Un lenguaje, recordando a Foucault, que emite
“un ruido sordo y un murmullo obstinado”, “replegado sobre sí mismo, anudado a
la garganta y regresando al silencio del que nunca se deshizo”.
No olvidemos que la
locura es el terreno de lo excluido, lo incómodo y lo insoportable, la otra
experiencia de la sinrazón. Poetizar es otra manera de realizar la experiencia
de la alteridad, la “posibilidad de la palabra salvaje y abrupta del loco”. Así
La sal de la locura es un fruto de la
intimidad expuesta como verdad (interior) o la búsqueda de la esencia por medio
de una razón poética (que supone otro logos). El presente libro es una escucha
de múltiples voces, juego, la polifonía del saber del poeta, de un lado, y del
otro, el saber de todos nosotros, interlocutores, lejanos y cercanos, fantasmas
con un dolor eterno, cierto, originario y actual. Las voces de la locura,
dispersas, diferentes y discontinuas, toman forma en cada poema en prosa. El
poeta entonces instaura un diálogo de profunda síntesis y la palabra del loco
deja de ser insensata o blasfemia, para convertirse en imagen generadora,
provocadora y digna, pues es una palabra emancipada del encierro espiritual.
Palabra fecunda instalada dentro de La
sal de la locura palabra emergente que instaura otro sentido que proviene,
a su vez, del delirio, del bullicio, la embriaguez, el gesto orgiástico, es
decir, de la transgresión: “Voy por el
mundo con un agujero de bala en el pecho. El aire me atraviesa de frío. Los
niños juegan a asomarse de un lado y otro. Por allí, la única mujer se me fugó
y la única orquídea que sembré no quiso echar raíces”.
El poeta se desdobla
en la ficción de la voz, del personaje extrañado y llega al asombro del
silencio elocuente, a la luz cegadora, el drama individual que interpreta al
universo contenido. Dolor, incomodidad, desafuero, error, descentramiento,
periferia. Todo el mundo nace de la voz poética solática, lúcida,
iluminadora, porque desinfla la tiniebla.
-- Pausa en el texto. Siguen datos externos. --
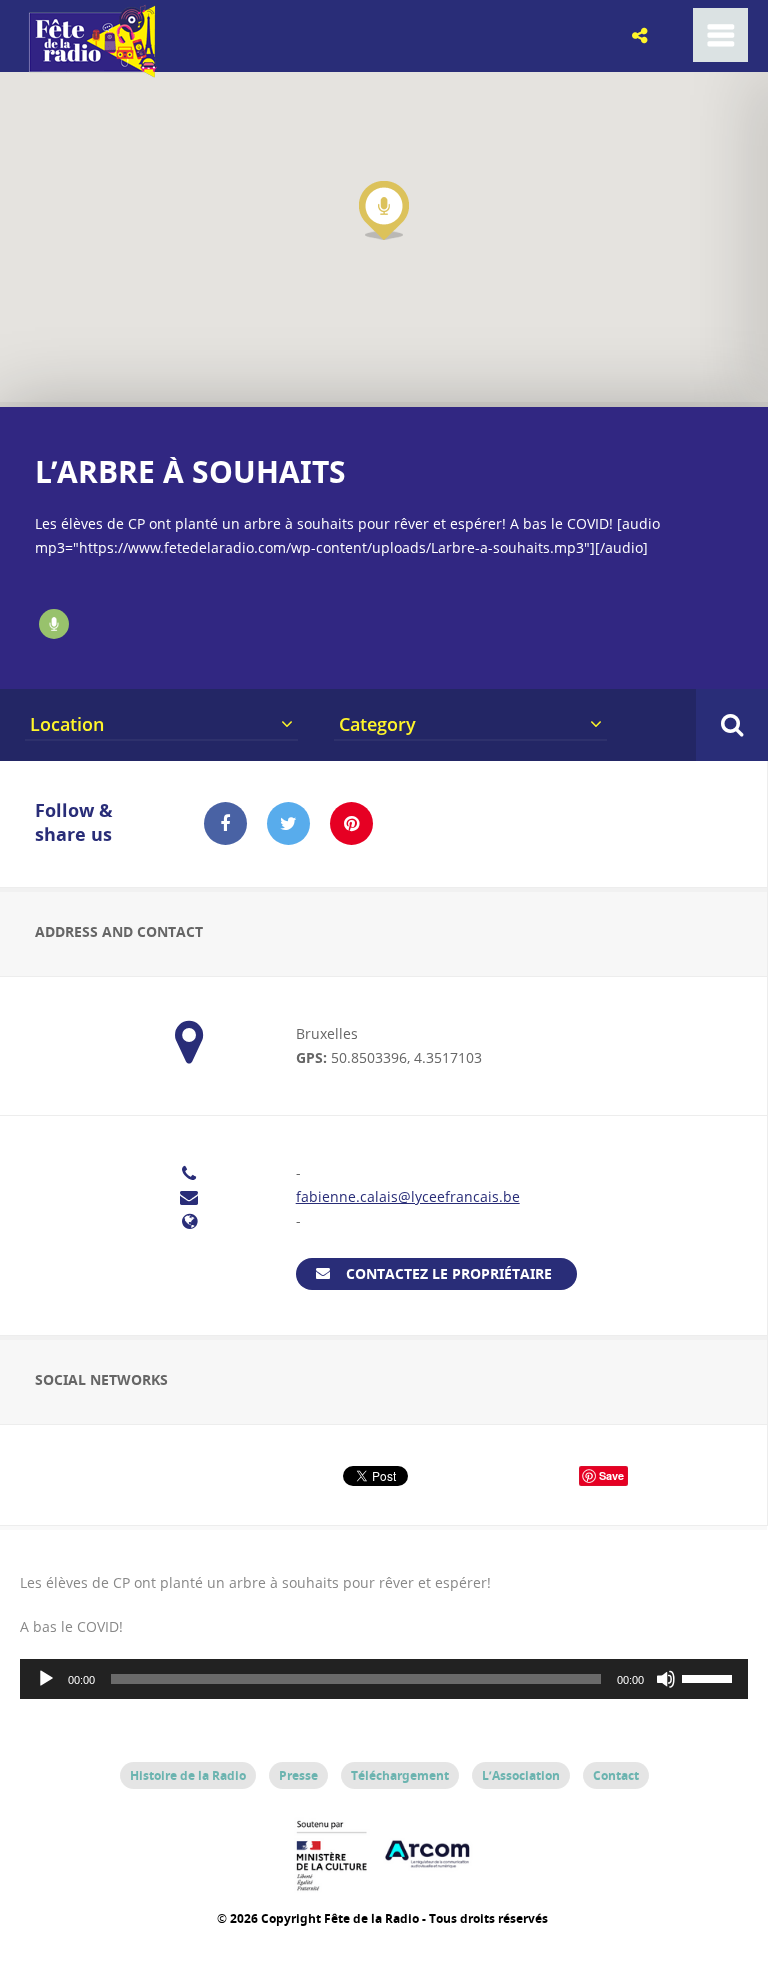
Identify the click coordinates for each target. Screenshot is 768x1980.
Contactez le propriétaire (449, 1273)
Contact (616, 1775)
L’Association (521, 1775)
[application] (384, 1679)
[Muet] (666, 1679)
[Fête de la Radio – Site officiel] (90, 70)
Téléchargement (400, 1775)
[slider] (710, 1677)
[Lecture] (46, 1679)
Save (611, 1475)
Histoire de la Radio (188, 1775)
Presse (298, 1775)
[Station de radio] (54, 624)
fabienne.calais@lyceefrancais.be (408, 1196)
La voz única pero de todos y anónima a la vez. Yo también soy el loco, “el
perplejo de las lilas”, el del inxilio que habla a través del lenguaje extremo,
el de lucha contra el otro que lo habita, el hombre alienado, imposible,
nauseabundo, errante, abismal, la fractura y el intersticio que la palabra tan
sólo aproxima, sospecha, un caos hecho forma o ritual en el poema, un vacío
colmado ya por la naciente sílaba.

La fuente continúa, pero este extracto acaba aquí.